═══ DATA PROVIDED ═══

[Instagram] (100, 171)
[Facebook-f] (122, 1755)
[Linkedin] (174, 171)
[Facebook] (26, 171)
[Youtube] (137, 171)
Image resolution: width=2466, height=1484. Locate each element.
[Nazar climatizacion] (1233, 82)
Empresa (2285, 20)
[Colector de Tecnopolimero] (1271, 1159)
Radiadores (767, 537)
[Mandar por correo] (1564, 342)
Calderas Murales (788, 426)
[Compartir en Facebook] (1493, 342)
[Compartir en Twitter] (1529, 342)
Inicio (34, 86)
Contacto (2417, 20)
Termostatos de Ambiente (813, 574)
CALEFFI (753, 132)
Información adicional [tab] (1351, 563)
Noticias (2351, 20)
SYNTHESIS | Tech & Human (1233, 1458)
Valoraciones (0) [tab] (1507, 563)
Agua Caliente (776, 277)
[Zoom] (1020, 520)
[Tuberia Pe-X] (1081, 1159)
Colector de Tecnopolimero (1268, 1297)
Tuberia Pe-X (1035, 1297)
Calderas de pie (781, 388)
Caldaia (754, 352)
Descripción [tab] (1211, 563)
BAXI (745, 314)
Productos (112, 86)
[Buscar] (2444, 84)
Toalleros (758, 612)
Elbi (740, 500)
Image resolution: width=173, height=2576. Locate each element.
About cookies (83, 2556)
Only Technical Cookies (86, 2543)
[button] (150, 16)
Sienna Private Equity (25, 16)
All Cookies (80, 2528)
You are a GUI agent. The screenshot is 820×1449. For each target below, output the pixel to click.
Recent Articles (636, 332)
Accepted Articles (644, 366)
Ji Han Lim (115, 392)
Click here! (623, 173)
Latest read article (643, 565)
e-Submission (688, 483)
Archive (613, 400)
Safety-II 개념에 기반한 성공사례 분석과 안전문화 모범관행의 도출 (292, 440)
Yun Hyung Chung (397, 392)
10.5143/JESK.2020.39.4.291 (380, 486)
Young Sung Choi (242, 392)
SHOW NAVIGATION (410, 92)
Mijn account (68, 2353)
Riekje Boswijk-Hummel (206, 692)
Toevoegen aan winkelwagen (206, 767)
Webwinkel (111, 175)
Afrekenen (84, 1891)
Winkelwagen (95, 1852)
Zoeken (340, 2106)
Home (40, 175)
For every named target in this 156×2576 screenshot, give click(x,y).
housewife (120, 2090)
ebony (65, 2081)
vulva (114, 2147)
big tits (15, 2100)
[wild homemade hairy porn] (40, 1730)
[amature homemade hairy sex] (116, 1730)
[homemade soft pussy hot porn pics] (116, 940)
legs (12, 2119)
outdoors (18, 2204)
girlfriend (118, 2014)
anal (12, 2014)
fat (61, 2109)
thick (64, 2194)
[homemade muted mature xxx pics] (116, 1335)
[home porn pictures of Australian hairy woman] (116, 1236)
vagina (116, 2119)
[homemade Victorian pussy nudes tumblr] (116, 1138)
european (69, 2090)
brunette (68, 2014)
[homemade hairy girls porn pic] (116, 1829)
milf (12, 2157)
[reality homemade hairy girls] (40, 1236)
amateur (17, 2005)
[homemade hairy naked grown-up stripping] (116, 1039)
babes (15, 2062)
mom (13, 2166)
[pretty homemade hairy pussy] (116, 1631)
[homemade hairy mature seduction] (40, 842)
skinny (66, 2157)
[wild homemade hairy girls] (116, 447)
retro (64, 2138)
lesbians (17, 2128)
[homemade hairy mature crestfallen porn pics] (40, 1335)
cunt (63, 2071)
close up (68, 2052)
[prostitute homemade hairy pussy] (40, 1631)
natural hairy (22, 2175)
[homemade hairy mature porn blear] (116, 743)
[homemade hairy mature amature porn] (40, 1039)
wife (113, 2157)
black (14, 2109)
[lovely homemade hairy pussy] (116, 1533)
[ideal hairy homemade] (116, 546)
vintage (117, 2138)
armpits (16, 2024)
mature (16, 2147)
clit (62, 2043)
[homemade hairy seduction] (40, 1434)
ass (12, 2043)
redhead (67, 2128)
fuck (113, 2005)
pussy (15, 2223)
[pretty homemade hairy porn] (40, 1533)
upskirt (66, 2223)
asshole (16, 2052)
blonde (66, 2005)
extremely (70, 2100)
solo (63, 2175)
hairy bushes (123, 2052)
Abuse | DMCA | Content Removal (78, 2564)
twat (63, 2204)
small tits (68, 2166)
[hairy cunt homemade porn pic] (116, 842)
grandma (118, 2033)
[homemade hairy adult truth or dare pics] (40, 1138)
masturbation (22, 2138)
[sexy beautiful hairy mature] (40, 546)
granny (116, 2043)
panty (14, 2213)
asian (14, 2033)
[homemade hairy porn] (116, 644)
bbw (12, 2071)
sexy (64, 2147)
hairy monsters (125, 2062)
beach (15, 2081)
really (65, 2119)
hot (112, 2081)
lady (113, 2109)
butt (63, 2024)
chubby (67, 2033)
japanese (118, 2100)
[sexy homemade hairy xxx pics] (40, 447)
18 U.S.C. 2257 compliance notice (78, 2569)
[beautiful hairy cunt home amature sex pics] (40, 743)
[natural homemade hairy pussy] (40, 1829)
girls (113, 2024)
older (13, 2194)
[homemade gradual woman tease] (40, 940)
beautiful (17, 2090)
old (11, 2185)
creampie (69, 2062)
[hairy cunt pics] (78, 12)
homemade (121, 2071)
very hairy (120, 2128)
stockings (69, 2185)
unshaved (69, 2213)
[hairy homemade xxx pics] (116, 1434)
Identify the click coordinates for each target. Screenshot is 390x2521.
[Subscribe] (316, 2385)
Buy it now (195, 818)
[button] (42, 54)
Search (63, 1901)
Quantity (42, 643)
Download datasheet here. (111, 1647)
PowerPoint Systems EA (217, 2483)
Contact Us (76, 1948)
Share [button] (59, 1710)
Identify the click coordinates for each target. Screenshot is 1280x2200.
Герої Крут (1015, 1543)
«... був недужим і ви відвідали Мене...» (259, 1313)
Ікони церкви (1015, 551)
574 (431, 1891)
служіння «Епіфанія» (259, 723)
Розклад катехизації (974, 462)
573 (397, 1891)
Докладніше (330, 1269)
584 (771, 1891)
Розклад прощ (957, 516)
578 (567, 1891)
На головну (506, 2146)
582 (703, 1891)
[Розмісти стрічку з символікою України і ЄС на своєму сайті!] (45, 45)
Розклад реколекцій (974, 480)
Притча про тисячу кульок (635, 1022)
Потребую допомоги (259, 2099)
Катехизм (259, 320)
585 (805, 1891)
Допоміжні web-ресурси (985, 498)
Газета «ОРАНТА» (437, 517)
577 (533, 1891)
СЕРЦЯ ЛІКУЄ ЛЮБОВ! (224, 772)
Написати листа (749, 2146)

═══

EXERCISE INSTRUCTIONS:
All of the entries above should be output exactly as they are.

ANSWER SECTION:
[Instagram] (100, 171)
[Facebook-f] (122, 1755)
[Linkedin] (174, 171)
[Facebook] (26, 171)
[Youtube] (137, 171)
Image resolution: width=2466, height=1484. Locate each element.
[Nazar climatizacion] (1233, 82)
Empresa (2285, 20)
[Colector de Tecnopolimero] (1271, 1159)
Radiadores (767, 537)
[Mandar por correo] (1564, 342)
Calderas Murales (788, 426)
[Compartir en Facebook] (1493, 342)
[Compartir en Twitter] (1529, 342)
Inicio (34, 86)
Contacto (2417, 20)
Termostatos de Ambiente (813, 574)
CALEFFI (753, 132)
Información adicional [tab] (1351, 563)
Noticias (2351, 20)
SYNTHESIS | Tech & Human (1233, 1458)
Valoraciones (0) [tab] (1507, 563)
Agua Caliente (776, 277)
[Zoom] (1020, 520)
[Tuberia Pe-X] (1081, 1159)
Colector de Tecnopolimero (1268, 1297)
Tuberia Pe-X (1035, 1297)
Calderas de pie (781, 388)
Caldaia (754, 352)
Descripción [tab] (1211, 563)
BAXI (745, 314)
Productos (112, 86)
[Buscar] (2444, 84)
Toalleros (758, 612)
Elbi (740, 500)
Image resolution: width=173, height=2576. Locate each element.
About cookies (83, 2556)
Only Technical Cookies (86, 2543)
[button] (150, 16)
Sienna Private Equity (25, 16)
All Cookies (80, 2528)
You are a GUI agent. The screenshot is 820×1449. For each target below, output the pixel to click.
Recent Articles (636, 332)
Accepted Articles (644, 366)
Ji Han Lim (115, 392)
Click here! (623, 173)
Latest read article (643, 565)
e-Submission (688, 483)
Archive (613, 400)
Safety-II 개념에 기반한 성공사례 분석과 안전문화 모범관행의 도출 (292, 440)
Yun Hyung Chung (397, 392)
10.5143/JESK.2020.39.4.291 (380, 486)
Young Sung Choi (242, 392)
SHOW NAVIGATION (410, 92)
Mijn account (68, 2353)
Riekje Boswijk-Hummel (206, 692)
Toevoegen aan winkelwagen (206, 767)
Webwinkel (111, 175)
Afrekenen (84, 1891)
Winkelwagen (95, 1852)
Zoeken (340, 2106)
Home (40, 175)
For every named target in this 156×2576 screenshot, give click(x,y).
housewife (120, 2090)
ebony (65, 2081)
vulva (114, 2147)
big tits (15, 2100)
[wild homemade hairy porn] (40, 1730)
[amature homemade hairy sex] (116, 1730)
[homemade soft pussy hot porn pics] (116, 940)
legs (12, 2119)
outdoors (18, 2204)
girlfriend (118, 2014)
anal (12, 2014)
fat (61, 2109)
thick (64, 2194)
[homemade muted mature xxx pics] (116, 1335)
[home porn pictures of Australian hairy woman] (116, 1236)
vagina (116, 2119)
[homemade Victorian pussy nudes tumblr] (116, 1138)
european (69, 2090)
brunette (68, 2014)
[homemade hairy girls porn pic] (116, 1829)
milf (12, 2157)
[reality homemade hairy girls] (40, 1236)
amateur (17, 2005)
[homemade hairy naked grown-up stripping] (116, 1039)
babes (15, 2062)
mom (13, 2166)
[pretty homemade hairy pussy] (116, 1631)
[homemade hairy mature seduction] (40, 842)
skinny (66, 2157)
[wild homemade hairy girls] (116, 447)
retro (64, 2138)
lesbians (17, 2128)
[homemade hairy mature crestfallen porn pics] (40, 1335)
cunt (63, 2071)
close up (68, 2052)
[prostitute homemade hairy pussy] (40, 1631)
natural hairy (22, 2175)
[homemade hairy mature porn blear] (116, 743)
[homemade hairy mature amature porn] (40, 1039)
wife (113, 2157)
black (14, 2109)
[lovely homemade hairy pussy] (116, 1533)
[ideal hairy homemade] (116, 546)
vintage (117, 2138)
armpits (16, 2024)
mature (16, 2147)
clit (62, 2043)
[homemade hairy seduction] (40, 1434)
ass (12, 2043)
redhead (67, 2128)
fuck (113, 2005)
pussy (15, 2223)
[pretty homemade hairy porn] (40, 1533)
upskirt (66, 2223)
asshole (16, 2052)
blonde (66, 2005)
extremely (70, 2100)
solo (63, 2175)
hairy bushes (123, 2052)
Abuse | DMCA | Content Removal (78, 2564)
twat (63, 2204)
small tits (68, 2166)
[hairy cunt homemade porn pic] (116, 842)
grandma (118, 2033)
[homemade hairy adult truth or dare pics] (40, 1138)
masturbation (22, 2138)
[sexy beautiful hairy mature] (40, 546)
granny (116, 2043)
panty (14, 2213)
asian (14, 2033)
[homemade hairy porn] (116, 644)
bbw (12, 2071)
sexy (64, 2147)
hairy monsters (125, 2062)
beach (15, 2081)
really (65, 2119)
hot (112, 2081)
lady (113, 2109)
butt (63, 2024)
chubby (67, 2033)
japanese (118, 2100)
[sexy homemade hairy xxx pics] (40, 447)
18 U.S.C. 2257 compliance notice (78, 2569)
[beautiful hairy cunt home amature sex pics] (40, 743)
[natural homemade hairy pussy] (40, 1829)
girls (113, 2024)
older (13, 2194)
[homemade gradual woman tease] (40, 940)
beautiful (17, 2090)
old (11, 2185)
creampie (69, 2062)
[hairy cunt pics] (78, 12)
homemade (121, 2071)
very hairy (120, 2128)
stockings (69, 2185)
unshaved (69, 2213)
[hairy homemade xxx pics] (116, 1434)
Identify the click coordinates for each target. Screenshot is 390x2521.
[Subscribe] (316, 2385)
Buy it now (195, 818)
[button] (42, 54)
Search (63, 1901)
Quantity (42, 643)
Download datasheet here. (111, 1647)
PowerPoint Systems EA (217, 2483)
Contact Us (76, 1948)
Share [button] (59, 1710)
Identify the click coordinates for each target. Screenshot is 1280x2200.
Герої Крут (1015, 1543)
«... був недужим і ви відвідали Мене...» (259, 1313)
Ікони церкви (1015, 551)
574 (431, 1891)
служіння «Епіфанія» (259, 723)
Розклад катехизації (974, 462)
573 (397, 1891)
Докладніше (330, 1269)
584 (771, 1891)
Розклад прощ (957, 516)
578 (567, 1891)
На головну (506, 2146)
582 (703, 1891)
[Розмісти стрічку з символікою України і ЄС на своєму сайті!] (45, 45)
Розклад реколекцій (974, 480)
Притча про тисячу кульок (635, 1022)
Потребую допомоги (259, 2099)
Катехизм (259, 320)
585 (805, 1891)
Допоміжні web-ресурси (985, 498)
Газета «ОРАНТА» (437, 517)
577 (533, 1891)
СЕРЦЯ ЛІКУЄ ЛЮБОВ! (224, 772)
Написати листа (749, 2146)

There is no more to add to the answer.